There's three different areas of the TSS that are read from in different circumstances. Changing any of the values in TSS has no effect until the appropriate circumstance occurs. They are:

1. An I/O instruction (IN, INS, OUT, OUTS) is executed in Virtual 8086 mode or when CPL > IOPL. This causes the I/O Map Base Address field and the I/O Map it points to to be read.
2. A software interrupt (INT) is executed in Virtual 8086 mode when CR4.VME is 1. This causes the I/O Map Base field and the interrupt redirection bitmap it points to be read.
3. A change from a lesser privileged level to a more privileged level (from a higher numbered ring to a lowered number ring) results in a stack switch. This causes the SS0/ESP0, SS1/ESP1, SS2/ESP2, RSP0, RSP1, or RSP2 fields to be read depending on the new privilege level.
4. A task switch occurs which causes all the defined fields in the new TSS to be read except the the I/O Map Base Address, SS0/ESP0, SS1/ESP1, SS2/ESP2, and Previous Task Link fields. The Previous Task Link field of the old TSS is read when an IRET instruction results in a task switch back to a nested task.
5. An interrupt or exception of any kind occurs in 64-bit mode and the IST field of the corresponding IDT entry is not 0. This causes the the appropriate ISTn field of the TSS to be read.

Note that in 64-bit mode only cases 1, 3 and 5 can occur as 64-bit mode doesn't support Virtual 8086 mode and nor does it support task switching.

The LTR instruction doesn't cause any region of memory to be read except the entry in the GDT corresponding to the selector given, nor is there is there any internal TSS cache for it to flush.

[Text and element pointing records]
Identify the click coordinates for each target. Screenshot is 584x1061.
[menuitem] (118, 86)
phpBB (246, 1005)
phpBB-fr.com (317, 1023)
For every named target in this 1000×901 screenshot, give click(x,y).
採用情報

---

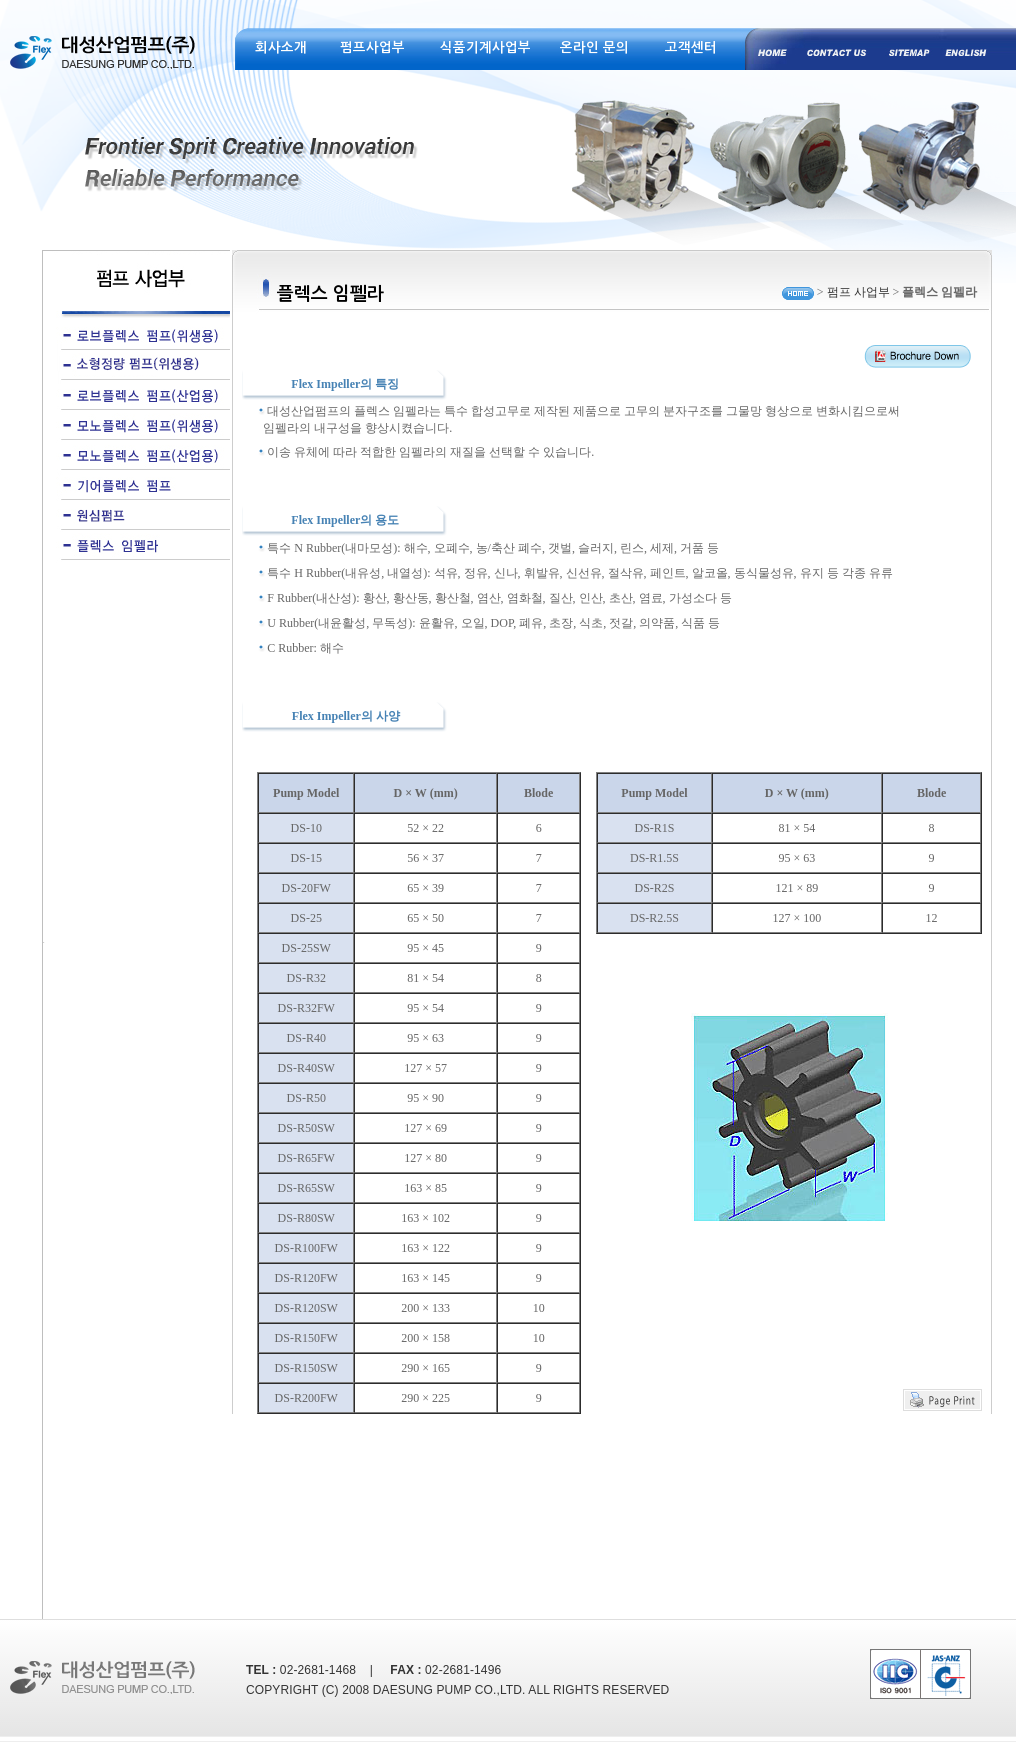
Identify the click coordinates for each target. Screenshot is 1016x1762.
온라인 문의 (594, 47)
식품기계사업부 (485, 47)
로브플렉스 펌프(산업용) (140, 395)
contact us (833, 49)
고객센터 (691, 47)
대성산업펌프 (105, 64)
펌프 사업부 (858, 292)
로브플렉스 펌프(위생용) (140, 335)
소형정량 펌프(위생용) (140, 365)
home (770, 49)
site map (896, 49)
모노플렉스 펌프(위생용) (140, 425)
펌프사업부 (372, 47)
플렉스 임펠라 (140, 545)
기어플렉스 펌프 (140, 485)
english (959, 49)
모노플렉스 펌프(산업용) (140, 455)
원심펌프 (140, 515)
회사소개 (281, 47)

**STATED TASK 1**
According to the passage on the TSS, why can only cases 1, 3 and 5 occur in 64-bit mode? Answer in one to three sentences.
**STATED TASK 2**
Answer these questions from the passage on the TSS, and mark each answer with the same letter:
(a) Which instructions count as I/O instructions in the first case?
(b) In the fifth case, what must be true of the IST field of the corresponding IDT entry?
(c) What memory does the LTR instruction cause to be read?
**STATED TASK 3**
From the passage on the TSS, copy the part that opens with the words containing "2. A software" and closes with "points to be read.", renaming "software interrupt" to "programmed interrupt".

**TASK RESULT 1**
Only cases 1, 3 and 5 can occur because 64-bit mode does not support Virtual 8086 mode. It does not support task switching either.

**TASK RESULT 2**
(a) IN, INS, OUT and OUTS.
(b) It must not be 0.
(c) Only the GDT entry that corresponds to the given selector.

**TASK RESULT 3**
2. A programmed interrupt (INT) is executed in Virtual 8086 mode when CR4.VME is 1. This causes the I/O Map Base field and the interrupt redirection bitmap it points to be read.